Con la llegada del técnico multicampeón Jorge Jesús y de varios jugadores importantes (entre ellos el belga Jan Vertonghen, el alemán Luca Waldschmidt y el brasileño Everton), el Benfica intentará romper esa maldición que ya lleva ocho finales perdidas, y así no tener que esperar que al 2062 cuando se cumplan los cien años.

La última incorporación es la del uruguayo Darwin Núñez de 21 años que tiene un punto, mejor dicho un equipo, de coincidencia con Guttmann. Tras irse de Portugal el técnico austro-húngaro viajó a Sudamérica para dirigir a Peñarol. Lo curioso de su carrera post Benfica es que también parece haber padecido su propia maldición: el entrenador no volvió a ganar un título internacional tras la Copa de Europa de 1961-62.

Incluso Peñarol venía de obtener las primeras dos Copas Libertadores (1960 y 1961) pero siendo dirigido por Guttmann perdió la final de 1962 ante el Santos de Pelé, que en agosto de ese año también vencería al propio Benfica en la final de la Copa Intercontinental.

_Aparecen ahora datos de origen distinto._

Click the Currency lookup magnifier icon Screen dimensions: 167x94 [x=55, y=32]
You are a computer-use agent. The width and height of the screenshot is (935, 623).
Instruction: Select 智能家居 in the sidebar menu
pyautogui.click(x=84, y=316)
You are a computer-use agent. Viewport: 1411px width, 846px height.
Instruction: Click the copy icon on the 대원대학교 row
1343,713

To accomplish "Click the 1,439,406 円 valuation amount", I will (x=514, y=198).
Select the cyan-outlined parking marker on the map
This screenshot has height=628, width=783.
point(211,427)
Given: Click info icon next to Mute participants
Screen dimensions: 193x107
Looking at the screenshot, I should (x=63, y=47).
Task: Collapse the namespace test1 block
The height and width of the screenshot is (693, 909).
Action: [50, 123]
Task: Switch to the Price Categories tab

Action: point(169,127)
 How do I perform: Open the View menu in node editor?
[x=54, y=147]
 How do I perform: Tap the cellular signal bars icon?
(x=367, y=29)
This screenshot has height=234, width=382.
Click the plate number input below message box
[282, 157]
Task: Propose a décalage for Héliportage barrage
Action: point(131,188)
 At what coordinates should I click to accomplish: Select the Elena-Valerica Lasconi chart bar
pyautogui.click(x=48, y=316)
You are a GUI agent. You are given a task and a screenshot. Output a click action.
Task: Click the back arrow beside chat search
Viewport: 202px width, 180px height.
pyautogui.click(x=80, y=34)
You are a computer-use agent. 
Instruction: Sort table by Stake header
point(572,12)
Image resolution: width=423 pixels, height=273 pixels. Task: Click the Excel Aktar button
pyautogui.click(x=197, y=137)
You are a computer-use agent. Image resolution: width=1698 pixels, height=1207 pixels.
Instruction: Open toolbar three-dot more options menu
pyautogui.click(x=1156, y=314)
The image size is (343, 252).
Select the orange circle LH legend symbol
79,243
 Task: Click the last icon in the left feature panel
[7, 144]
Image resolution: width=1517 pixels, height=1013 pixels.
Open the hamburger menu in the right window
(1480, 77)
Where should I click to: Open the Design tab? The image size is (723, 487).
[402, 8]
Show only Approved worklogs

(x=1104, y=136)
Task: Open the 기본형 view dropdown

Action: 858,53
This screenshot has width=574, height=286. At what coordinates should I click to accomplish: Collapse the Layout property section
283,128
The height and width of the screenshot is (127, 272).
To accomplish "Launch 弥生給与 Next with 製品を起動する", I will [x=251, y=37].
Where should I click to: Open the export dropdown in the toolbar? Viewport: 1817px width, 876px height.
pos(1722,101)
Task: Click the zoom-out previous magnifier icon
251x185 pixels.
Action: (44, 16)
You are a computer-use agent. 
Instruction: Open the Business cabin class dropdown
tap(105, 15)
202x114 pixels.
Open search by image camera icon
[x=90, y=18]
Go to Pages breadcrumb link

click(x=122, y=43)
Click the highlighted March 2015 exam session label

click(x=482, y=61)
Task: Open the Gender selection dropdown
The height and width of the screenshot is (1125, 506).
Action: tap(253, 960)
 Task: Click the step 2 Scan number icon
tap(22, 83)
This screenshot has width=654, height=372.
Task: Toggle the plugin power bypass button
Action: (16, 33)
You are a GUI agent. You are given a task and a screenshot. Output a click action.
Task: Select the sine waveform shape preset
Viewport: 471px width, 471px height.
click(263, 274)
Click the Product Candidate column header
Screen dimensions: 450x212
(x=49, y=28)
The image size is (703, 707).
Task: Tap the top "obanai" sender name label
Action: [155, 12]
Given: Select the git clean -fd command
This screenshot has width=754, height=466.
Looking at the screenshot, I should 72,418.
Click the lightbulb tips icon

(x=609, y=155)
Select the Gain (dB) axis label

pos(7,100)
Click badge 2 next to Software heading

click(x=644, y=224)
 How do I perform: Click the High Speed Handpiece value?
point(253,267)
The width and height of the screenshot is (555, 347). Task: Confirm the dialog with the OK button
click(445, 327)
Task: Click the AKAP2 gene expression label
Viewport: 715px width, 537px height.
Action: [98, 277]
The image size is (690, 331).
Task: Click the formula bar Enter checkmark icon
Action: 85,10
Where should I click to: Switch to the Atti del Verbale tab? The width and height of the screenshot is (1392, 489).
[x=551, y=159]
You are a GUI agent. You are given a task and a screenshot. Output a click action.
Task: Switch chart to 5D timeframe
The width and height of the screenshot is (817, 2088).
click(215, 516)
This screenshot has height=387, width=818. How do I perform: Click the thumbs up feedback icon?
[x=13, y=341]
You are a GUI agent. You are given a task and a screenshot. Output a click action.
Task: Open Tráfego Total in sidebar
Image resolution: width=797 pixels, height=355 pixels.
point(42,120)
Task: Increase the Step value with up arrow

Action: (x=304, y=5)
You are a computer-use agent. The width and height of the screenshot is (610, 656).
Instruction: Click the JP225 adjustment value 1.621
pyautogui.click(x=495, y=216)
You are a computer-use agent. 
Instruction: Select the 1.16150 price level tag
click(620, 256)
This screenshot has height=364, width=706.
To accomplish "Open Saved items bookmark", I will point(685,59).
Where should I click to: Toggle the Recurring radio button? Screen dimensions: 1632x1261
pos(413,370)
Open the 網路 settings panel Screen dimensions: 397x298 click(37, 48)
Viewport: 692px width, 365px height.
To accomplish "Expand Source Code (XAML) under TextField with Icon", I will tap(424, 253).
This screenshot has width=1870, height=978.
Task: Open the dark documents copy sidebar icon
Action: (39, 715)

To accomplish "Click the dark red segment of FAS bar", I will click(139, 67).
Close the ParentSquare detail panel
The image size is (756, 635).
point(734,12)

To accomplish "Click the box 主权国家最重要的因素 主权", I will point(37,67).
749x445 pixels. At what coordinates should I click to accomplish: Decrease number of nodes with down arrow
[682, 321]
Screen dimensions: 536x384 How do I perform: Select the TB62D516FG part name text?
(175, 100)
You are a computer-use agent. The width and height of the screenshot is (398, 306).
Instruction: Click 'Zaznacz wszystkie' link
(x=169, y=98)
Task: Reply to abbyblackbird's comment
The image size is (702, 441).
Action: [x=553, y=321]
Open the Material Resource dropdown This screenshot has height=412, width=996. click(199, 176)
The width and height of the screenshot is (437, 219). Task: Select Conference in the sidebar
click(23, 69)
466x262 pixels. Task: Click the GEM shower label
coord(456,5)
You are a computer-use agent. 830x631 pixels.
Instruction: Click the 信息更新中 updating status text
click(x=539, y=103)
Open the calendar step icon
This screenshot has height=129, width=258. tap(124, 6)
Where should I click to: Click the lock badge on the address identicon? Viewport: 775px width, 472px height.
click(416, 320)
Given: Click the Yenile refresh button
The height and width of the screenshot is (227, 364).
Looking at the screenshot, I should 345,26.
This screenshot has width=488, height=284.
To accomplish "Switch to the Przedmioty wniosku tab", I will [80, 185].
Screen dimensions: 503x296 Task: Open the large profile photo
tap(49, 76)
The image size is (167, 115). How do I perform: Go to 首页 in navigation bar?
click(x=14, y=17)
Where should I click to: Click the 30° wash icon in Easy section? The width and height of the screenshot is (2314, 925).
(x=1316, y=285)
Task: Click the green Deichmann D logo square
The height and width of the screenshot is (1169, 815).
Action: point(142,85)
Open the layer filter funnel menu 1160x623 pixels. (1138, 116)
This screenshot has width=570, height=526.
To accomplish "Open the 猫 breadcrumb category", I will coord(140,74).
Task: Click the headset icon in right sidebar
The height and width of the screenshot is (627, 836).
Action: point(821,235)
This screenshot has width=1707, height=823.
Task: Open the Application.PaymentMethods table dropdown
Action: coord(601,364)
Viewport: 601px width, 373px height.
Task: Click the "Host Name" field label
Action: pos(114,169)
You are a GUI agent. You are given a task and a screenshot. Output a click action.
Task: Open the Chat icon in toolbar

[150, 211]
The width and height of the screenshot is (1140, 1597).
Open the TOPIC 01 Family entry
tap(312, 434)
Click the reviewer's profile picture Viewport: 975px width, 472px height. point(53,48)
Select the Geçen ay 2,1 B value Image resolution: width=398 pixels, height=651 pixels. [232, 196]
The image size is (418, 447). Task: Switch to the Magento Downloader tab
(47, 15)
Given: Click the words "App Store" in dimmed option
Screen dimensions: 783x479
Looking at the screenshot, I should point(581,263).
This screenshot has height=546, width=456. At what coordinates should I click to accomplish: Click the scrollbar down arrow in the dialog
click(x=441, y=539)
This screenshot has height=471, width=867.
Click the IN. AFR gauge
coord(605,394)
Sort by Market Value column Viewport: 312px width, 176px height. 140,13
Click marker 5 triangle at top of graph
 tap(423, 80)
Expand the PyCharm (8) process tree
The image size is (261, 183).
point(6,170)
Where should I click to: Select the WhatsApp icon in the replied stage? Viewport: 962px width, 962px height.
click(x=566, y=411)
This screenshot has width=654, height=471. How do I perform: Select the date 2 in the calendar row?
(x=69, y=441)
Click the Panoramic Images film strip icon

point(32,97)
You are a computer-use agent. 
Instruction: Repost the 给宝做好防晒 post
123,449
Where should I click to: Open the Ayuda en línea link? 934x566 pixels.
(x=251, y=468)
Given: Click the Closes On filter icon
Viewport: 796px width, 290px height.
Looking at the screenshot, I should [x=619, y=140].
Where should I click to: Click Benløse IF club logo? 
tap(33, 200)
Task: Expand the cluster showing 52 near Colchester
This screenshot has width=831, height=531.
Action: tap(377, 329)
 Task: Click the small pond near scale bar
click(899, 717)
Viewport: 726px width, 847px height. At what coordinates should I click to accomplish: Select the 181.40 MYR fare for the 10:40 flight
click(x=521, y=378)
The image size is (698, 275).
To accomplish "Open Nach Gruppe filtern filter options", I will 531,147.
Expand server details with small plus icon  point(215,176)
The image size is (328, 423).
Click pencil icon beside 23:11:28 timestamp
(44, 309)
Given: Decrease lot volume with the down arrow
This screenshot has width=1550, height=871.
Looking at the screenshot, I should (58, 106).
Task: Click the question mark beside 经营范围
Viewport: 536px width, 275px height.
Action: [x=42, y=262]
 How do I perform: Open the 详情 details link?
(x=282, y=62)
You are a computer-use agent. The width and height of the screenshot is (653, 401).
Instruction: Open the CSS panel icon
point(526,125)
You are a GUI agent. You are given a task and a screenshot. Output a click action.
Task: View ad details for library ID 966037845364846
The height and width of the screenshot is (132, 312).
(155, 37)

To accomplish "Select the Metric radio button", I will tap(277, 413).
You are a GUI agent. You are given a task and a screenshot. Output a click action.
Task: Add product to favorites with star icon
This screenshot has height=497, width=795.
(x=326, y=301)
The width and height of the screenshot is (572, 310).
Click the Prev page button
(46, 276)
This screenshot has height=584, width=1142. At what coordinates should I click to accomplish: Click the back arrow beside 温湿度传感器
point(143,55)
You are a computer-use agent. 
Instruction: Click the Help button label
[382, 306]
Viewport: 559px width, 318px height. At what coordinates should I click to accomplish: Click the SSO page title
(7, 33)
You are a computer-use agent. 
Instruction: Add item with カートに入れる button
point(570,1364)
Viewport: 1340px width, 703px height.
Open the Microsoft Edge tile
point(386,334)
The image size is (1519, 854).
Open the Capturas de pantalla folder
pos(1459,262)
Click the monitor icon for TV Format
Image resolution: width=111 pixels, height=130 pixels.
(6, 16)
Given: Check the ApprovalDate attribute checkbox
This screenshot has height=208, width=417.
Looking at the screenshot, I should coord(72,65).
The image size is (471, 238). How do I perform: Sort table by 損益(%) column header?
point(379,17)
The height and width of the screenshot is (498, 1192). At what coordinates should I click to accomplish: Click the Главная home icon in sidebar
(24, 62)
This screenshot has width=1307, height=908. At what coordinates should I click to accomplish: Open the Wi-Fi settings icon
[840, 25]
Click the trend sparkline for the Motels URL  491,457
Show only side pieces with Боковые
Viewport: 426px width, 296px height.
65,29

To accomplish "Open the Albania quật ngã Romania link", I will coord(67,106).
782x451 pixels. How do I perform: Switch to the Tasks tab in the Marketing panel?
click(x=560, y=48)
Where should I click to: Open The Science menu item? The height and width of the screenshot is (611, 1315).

El joven Núñez, quien se transformó en el pase récord del club portugués (que le pagó al Almería cerca de 25 millones de euros), se formó en las formativas de Peñarol, equipo con el que además debutó y convirtió sus primeros goles en Primera División. Tal vez desde el club uruguayo, el mismo al cual Guttmann arribó tras lanzar su maldición, haya surgido el futbolista que pueda romper el tortuoso maleficio; el fútbol y el tiempo lo dirán.